Menurut Van der Velden, Tilly bukanlah eksperimen untuk menggantikan aktor manusia, melainkan “karya kreatif baru” — media alternatif untuk bercerita di era teknologi tinggi. Ia bahkan menyebut bahwa Tilly bisa menghemat hingga 90 % biaya produksi, sebuah daya tarik besar di tengah industri film yang kian mahal dan kompetitif.

Inovasi Mengundang Kontroversi

Namun, kehadiran Tilly bukan tanpa badai. Sejak kemunculannya, para aktor, serikat pekerja, dan pengamat seni menyorotinya dengan nada waspada.

Banyak yang menuduh bahwa wajah Tilly dibangun dari gabungan ratusan wajah wanita nyata tanpa izin. Aktris Mara Wilson, misalnya, menuduh pencipta Tilly melakukan “pencurian wajah secara digital.” Kritik serupa datang dari SAG-AFTRA, serikat aktor terbesar di Amerika Serikat, yang menilai bahwa model seperti Tilly “dilatih menggunakan karya seniman dan aktor nyata tanpa kompensasi maupun izin.”

Lebih dalam lagi, banyak yang menilai bahwa meski Tilly bisa tersenyum dan menangis sesuai perintah, ia tak bisa merasakan alasan di balik emosi itu. Sutradara Reed Morano bahkan menegaskan, ““Aktor AI tidak memiliki pengalaman hidup — tidak ada petunjuk cerdas yang dapat meniru efek kemanusiaan dan jiwa sejati.”

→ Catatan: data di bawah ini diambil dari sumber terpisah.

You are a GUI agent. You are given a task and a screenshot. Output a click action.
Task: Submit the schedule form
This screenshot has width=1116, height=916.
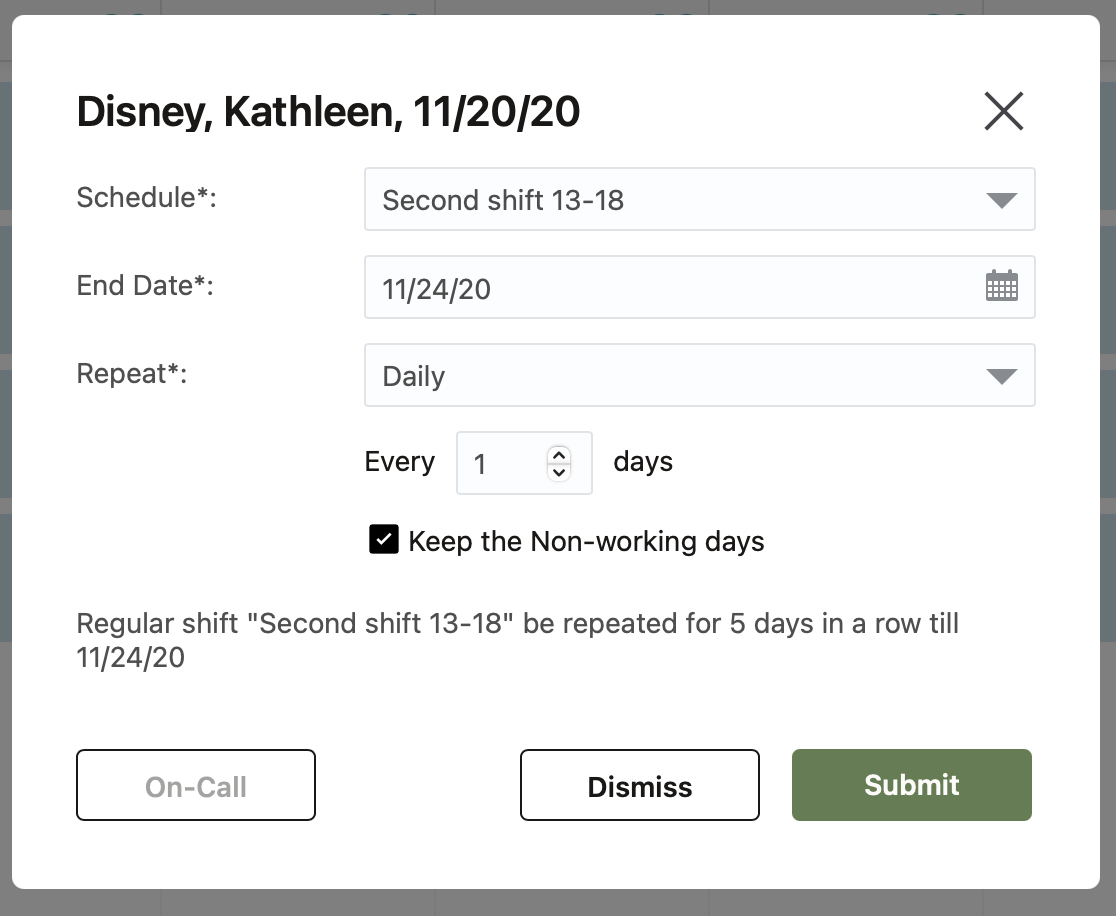[911, 785]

Di dunia yang dibangun atas empati, luka, dan pengalaman manusia, Tilly adalah cermin kosong — refleksi sempurna tanpa jiwa.

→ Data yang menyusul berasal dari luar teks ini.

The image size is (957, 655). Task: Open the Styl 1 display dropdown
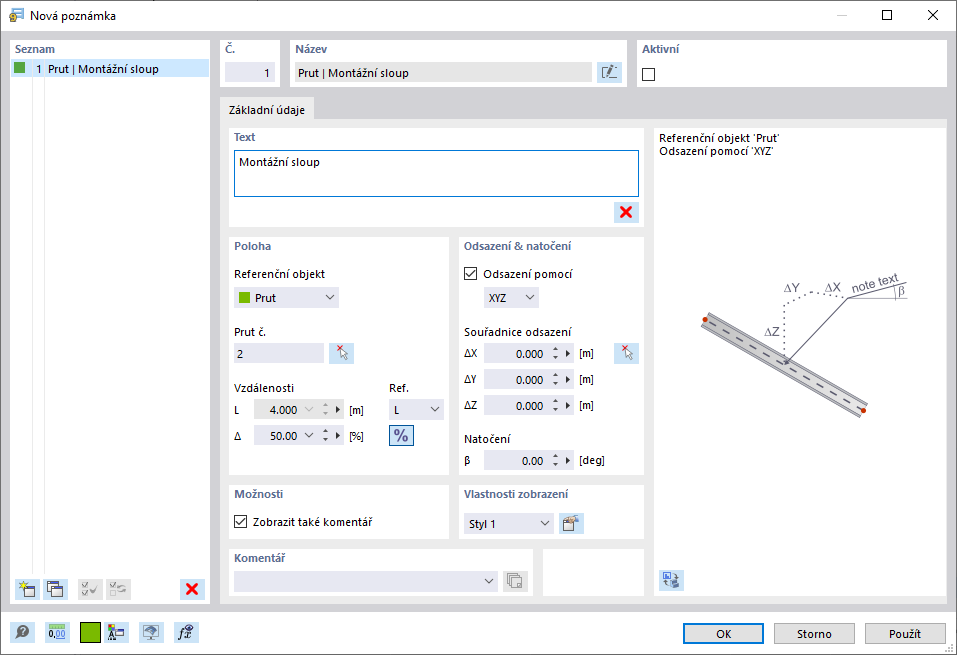coord(510,523)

Ancaman bagi Dunia Akting?

Kritikus industri menilai bahwa proyek ini bukan sekadar eksperimen teknologi, tetapi juga sinyal perubahan besar dalam ekosistem seni peran. Jika Tilly dapat dipasarkan, disewa, dan dimodifikasi sesuai kebutuhan produser, apa yang tersisa bagi aktor manusia?

Bayangkan: seorang produser bisa menciptakan bintang film yang tidak menua, tidak menuntut gaji, tidak terkena skandal, dan bisa bekerja 24 jam tanpa lelah. Keuntungan finansial dan efisiensi produksi terlihat menggoda. Namun, di balik semua itu, muncul pertanyaan etis:

Apakah seni masih bernilai ketika seluruh emosi yang tampil di layar adalah hasil simulasi komputer?

Di sisi lain, Eline Van der Velden menolak tuduhan bahwa Tilly adalah ancaman. Menurutnya, Tilly hanyalah alat bantu kreatif, bukan pengganti manusia. Ia menyebut bahwa banyak karya seni besar di masa depan justru akan lahir dari kolaborasi antara seniman dan AI, bukan kompetisi. “Kreativitas manusia tetap menjadi pusat,” ujarnya dalam wawancara dengan Vanity Fair.

Tilly Norwood telah membuka bab baru dalam sejarah perfilman — bab yang penuh pesona sekaligus ketakutan. Bagi sebagian orang, ia adalah simbol kemajuan teknologi; bagi yang lain, ia adalah pertanda berakhirnya keaslian manusia dalam seni.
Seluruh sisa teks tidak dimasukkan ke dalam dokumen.